Every entry that follows should be written out again exactly.

Saved entries
—————
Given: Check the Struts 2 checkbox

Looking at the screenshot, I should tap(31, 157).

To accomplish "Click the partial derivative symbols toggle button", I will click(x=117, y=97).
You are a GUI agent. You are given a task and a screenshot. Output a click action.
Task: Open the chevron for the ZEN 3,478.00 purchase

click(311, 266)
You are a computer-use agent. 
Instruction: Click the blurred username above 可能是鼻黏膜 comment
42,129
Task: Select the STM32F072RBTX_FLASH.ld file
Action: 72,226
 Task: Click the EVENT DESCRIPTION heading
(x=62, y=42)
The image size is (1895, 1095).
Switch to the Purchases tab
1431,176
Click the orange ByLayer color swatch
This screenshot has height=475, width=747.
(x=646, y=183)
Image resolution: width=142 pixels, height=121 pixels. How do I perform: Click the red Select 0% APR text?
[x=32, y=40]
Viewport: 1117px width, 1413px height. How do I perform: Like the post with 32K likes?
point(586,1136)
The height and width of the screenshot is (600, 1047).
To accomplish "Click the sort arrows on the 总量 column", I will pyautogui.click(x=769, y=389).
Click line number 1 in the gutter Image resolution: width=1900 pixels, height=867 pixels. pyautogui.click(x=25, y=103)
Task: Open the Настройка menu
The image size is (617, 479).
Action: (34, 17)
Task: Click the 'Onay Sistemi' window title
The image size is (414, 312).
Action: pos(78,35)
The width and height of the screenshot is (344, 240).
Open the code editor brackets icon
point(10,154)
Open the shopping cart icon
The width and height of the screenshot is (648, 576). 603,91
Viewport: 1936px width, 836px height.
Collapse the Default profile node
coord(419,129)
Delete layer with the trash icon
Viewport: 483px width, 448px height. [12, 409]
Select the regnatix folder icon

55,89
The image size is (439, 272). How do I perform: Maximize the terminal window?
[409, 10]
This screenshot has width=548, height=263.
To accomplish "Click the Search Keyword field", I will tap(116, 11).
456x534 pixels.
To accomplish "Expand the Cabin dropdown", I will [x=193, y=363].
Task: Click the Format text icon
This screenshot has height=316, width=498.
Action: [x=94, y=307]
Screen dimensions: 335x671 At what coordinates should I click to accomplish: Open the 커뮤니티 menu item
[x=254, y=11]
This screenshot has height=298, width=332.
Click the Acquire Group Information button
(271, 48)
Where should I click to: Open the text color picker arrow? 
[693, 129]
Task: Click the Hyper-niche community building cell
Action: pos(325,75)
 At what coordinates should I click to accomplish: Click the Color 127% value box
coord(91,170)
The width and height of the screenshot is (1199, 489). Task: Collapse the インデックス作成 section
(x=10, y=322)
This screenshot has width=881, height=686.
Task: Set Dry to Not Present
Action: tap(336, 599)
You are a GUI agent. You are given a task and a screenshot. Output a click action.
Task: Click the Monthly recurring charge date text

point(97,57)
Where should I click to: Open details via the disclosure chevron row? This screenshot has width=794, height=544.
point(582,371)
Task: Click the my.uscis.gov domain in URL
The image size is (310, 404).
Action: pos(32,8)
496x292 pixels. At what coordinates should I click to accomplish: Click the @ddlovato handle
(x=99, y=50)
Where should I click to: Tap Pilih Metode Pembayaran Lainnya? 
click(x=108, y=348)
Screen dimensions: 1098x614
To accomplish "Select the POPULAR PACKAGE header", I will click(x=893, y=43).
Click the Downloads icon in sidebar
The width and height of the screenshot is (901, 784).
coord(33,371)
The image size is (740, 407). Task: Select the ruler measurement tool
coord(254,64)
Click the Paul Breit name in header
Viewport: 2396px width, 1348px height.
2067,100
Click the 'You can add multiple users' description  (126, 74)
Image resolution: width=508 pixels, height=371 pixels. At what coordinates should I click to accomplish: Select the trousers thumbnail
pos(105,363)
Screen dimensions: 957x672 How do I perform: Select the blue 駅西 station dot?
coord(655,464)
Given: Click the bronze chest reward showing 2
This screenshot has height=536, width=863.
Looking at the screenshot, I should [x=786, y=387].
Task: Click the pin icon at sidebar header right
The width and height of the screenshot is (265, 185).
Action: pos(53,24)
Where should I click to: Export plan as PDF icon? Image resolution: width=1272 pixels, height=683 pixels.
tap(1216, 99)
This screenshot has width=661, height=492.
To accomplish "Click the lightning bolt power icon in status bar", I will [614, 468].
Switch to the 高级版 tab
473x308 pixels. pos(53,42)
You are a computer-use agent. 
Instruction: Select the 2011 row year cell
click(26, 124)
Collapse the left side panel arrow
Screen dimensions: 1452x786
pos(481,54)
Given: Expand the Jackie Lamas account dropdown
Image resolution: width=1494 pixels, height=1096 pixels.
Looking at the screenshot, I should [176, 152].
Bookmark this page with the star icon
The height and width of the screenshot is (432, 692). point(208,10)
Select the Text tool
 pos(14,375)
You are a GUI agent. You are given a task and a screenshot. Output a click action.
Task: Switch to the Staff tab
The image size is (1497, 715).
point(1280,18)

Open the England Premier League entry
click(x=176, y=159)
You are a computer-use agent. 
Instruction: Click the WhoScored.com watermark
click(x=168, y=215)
—————
◆ SOLUTION ◆
Given: Check the Struts 2 checkbox

Looking at the screenshot, I should tap(31, 157).

To accomplish "Click the partial derivative symbols toggle button", I will click(x=117, y=97).
You are a GUI agent. You are given a task and a screenshot. Output a click action.
Task: Open the chevron for the ZEN 3,478.00 purchase

click(311, 266)
You are a computer-use agent. 
Instruction: Click the blurred username above 可能是鼻黏膜 comment
42,129
Task: Select the STM32F072RBTX_FLASH.ld file
Action: 72,226
 Task: Click the EVENT DESCRIPTION heading
(x=62, y=42)
The image size is (1895, 1095).
Switch to the Purchases tab
1431,176
Click the orange ByLayer color swatch
This screenshot has height=475, width=747.
(x=646, y=183)
Image resolution: width=142 pixels, height=121 pixels. How do I perform: Click the red Select 0% APR text?
[x=32, y=40]
Viewport: 1117px width, 1413px height. How do I perform: Like the post with 32K likes?
point(586,1136)
The height and width of the screenshot is (600, 1047).
To accomplish "Click the sort arrows on the 总量 column", I will pyautogui.click(x=769, y=389).
Click line number 1 in the gutter Image resolution: width=1900 pixels, height=867 pixels. pyautogui.click(x=25, y=103)
Task: Open the Настройка menu
The image size is (617, 479).
Action: (34, 17)
Task: Click the 'Onay Sistemi' window title
The image size is (414, 312).
Action: pos(78,35)
The width and height of the screenshot is (344, 240).
Open the code editor brackets icon
point(10,154)
Open the shopping cart icon
The width and height of the screenshot is (648, 576). 603,91
Viewport: 1936px width, 836px height.
Collapse the Default profile node
coord(419,129)
Delete layer with the trash icon
Viewport: 483px width, 448px height. [12, 409]
Select the regnatix folder icon

55,89
The image size is (439, 272). How do I perform: Maximize the terminal window?
[409, 10]
This screenshot has width=548, height=263.
To accomplish "Click the Search Keyword field", I will tap(116, 11).
456x534 pixels.
To accomplish "Expand the Cabin dropdown", I will [x=193, y=363].
Task: Click the Format text icon
This screenshot has height=316, width=498.
Action: [x=94, y=307]
Screen dimensions: 335x671 At what coordinates should I click to accomplish: Open the 커뮤니티 menu item
[x=254, y=11]
This screenshot has height=298, width=332.
Click the Acquire Group Information button
(271, 48)
Where should I click to: Open the text color picker arrow? 
[693, 129]
Task: Click the Hyper-niche community building cell
Action: pos(325,75)
 At what coordinates should I click to accomplish: Click the Color 127% value box
coord(91,170)
The width and height of the screenshot is (1199, 489). Task: Collapse the インデックス作成 section
(x=10, y=322)
This screenshot has width=881, height=686.
Task: Set Dry to Not Present
Action: tap(336, 599)
You are a GUI agent. You are given a task and a screenshot. Output a click action.
Task: Click the Monthly recurring charge date text

point(97,57)
Where should I click to: Open details via the disclosure chevron row? This screenshot has width=794, height=544.
point(582,371)
Task: Click the my.uscis.gov domain in URL
The image size is (310, 404).
Action: pos(32,8)
496x292 pixels. At what coordinates should I click to accomplish: Click the @ddlovato handle
(x=99, y=50)
Where should I click to: Tap Pilih Metode Pembayaran Lainnya? 
click(x=108, y=348)
Screen dimensions: 1098x614
To accomplish "Select the POPULAR PACKAGE header", I will click(x=893, y=43).
Click the Downloads icon in sidebar
The width and height of the screenshot is (901, 784).
coord(33,371)
The image size is (740, 407). Task: Select the ruler measurement tool
coord(254,64)
Click the Paul Breit name in header
Viewport: 2396px width, 1348px height.
2067,100
Click the 'You can add multiple users' description  (126, 74)
Image resolution: width=508 pixels, height=371 pixels. At what coordinates should I click to accomplish: Select the trousers thumbnail
pos(105,363)
Screen dimensions: 957x672 How do I perform: Select the blue 駅西 station dot?
coord(655,464)
Given: Click the bronze chest reward showing 2
This screenshot has height=536, width=863.
Looking at the screenshot, I should [x=786, y=387].
Task: Click the pin icon at sidebar header right
The width and height of the screenshot is (265, 185).
Action: pos(53,24)
Where should I click to: Export plan as PDF icon? Image resolution: width=1272 pixels, height=683 pixels.
tap(1216, 99)
This screenshot has width=661, height=492.
To accomplish "Click the lightning bolt power icon in status bar", I will [614, 468].
Switch to the 高级版 tab
473x308 pixels. pos(53,42)
You are a computer-use agent. 
Instruction: Select the 2011 row year cell
click(26, 124)
Collapse the left side panel arrow
Screen dimensions: 1452x786
pos(481,54)
Given: Expand the Jackie Lamas account dropdown
Image resolution: width=1494 pixels, height=1096 pixels.
Looking at the screenshot, I should [176, 152].
Bookmark this page with the star icon
The height and width of the screenshot is (432, 692). point(208,10)
Select the Text tool
 pos(14,375)
You are a GUI agent. You are given a task and a screenshot. Output a click action.
Task: Switch to the Staff tab
The image size is (1497, 715).
point(1280,18)

Open the England Premier League entry
click(x=176, y=159)
You are a computer-use agent. 
Instruction: Click the WhoScored.com watermark
click(x=168, y=215)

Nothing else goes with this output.